Prompt: What you return must match the listing below word for word.
===== Provided data =====
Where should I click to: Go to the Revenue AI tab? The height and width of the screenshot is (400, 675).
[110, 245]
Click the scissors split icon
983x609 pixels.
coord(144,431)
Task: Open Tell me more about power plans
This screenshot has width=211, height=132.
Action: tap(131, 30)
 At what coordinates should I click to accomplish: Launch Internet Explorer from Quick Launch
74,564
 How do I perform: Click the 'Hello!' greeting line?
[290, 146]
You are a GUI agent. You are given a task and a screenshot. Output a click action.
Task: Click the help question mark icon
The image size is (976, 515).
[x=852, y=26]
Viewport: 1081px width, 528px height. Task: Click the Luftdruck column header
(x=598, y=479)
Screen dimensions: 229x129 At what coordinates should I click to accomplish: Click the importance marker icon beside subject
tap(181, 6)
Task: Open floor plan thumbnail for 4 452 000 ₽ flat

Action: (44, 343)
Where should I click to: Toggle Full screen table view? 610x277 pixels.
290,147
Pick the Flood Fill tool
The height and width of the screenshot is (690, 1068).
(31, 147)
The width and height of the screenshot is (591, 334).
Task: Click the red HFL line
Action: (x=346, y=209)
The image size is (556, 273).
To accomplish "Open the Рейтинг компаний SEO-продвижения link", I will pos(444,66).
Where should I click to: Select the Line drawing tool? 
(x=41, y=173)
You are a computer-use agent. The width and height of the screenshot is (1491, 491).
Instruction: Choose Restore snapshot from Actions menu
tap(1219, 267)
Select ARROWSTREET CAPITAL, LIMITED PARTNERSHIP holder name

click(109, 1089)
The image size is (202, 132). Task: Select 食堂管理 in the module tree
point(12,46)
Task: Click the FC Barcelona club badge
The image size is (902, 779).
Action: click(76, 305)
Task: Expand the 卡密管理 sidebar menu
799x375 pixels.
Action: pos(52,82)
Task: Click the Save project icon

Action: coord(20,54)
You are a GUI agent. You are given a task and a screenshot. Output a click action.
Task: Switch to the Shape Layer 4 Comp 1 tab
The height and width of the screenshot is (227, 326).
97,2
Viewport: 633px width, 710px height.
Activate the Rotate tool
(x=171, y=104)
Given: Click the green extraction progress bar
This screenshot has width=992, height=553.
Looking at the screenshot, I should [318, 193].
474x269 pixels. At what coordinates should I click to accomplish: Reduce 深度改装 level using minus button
=====
Solution to the exercise:
Where should I click to: Go to the Revenue AI tab? The height and width of the screenshot is (400, 675).
[110, 245]
Click the scissors split icon
983x609 pixels.
coord(144,431)
Task: Open Tell me more about power plans
This screenshot has width=211, height=132.
Action: tap(131, 30)
 At what coordinates should I click to accomplish: Launch Internet Explorer from Quick Launch
74,564
 How do I perform: Click the 'Hello!' greeting line?
[290, 146]
You are a GUI agent. You are given a task and a screenshot. Output a click action.
Task: Click the help question mark icon
The image size is (976, 515).
[x=852, y=26]
Viewport: 1081px width, 528px height. Task: Click the Luftdruck column header
(x=598, y=479)
Screen dimensions: 229x129 At what coordinates should I click to accomplish: Click the importance marker icon beside subject
tap(181, 6)
Task: Open floor plan thumbnail for 4 452 000 ₽ flat

Action: (44, 343)
Where should I click to: Toggle Full screen table view? 610x277 pixels.
290,147
Pick the Flood Fill tool
The height and width of the screenshot is (690, 1068).
(31, 147)
The width and height of the screenshot is (591, 334).
Task: Click the red HFL line
Action: (x=346, y=209)
The image size is (556, 273).
To accomplish "Open the Рейтинг компаний SEO-продвижения link", I will pos(444,66).
Where should I click to: Select the Line drawing tool? 
(x=41, y=173)
You are a computer-use agent. The width and height of the screenshot is (1491, 491).
Instruction: Choose Restore snapshot from Actions menu
tap(1219, 267)
Select ARROWSTREET CAPITAL, LIMITED PARTNERSHIP holder name

click(109, 1089)
The image size is (202, 132). Task: Select 食堂管理 in the module tree
point(12,46)
Task: Click the FC Barcelona club badge
The image size is (902, 779).
Action: click(76, 305)
Task: Expand the 卡密管理 sidebar menu
799x375 pixels.
Action: pos(52,82)
Task: Click the Save project icon

Action: coord(20,54)
You are a GUI agent. You are given a task and a screenshot. Output a click action.
Task: Switch to the Shape Layer 4 Comp 1 tab
The height and width of the screenshot is (227, 326).
97,2
Viewport: 633px width, 710px height.
Activate the Rotate tool
(x=171, y=104)
Given: Click the green extraction progress bar
This screenshot has width=992, height=553.
Looking at the screenshot, I should [318, 193].
474x269 pixels. At what coordinates should I click to accomplish: Reduce 深度改装 level using minus button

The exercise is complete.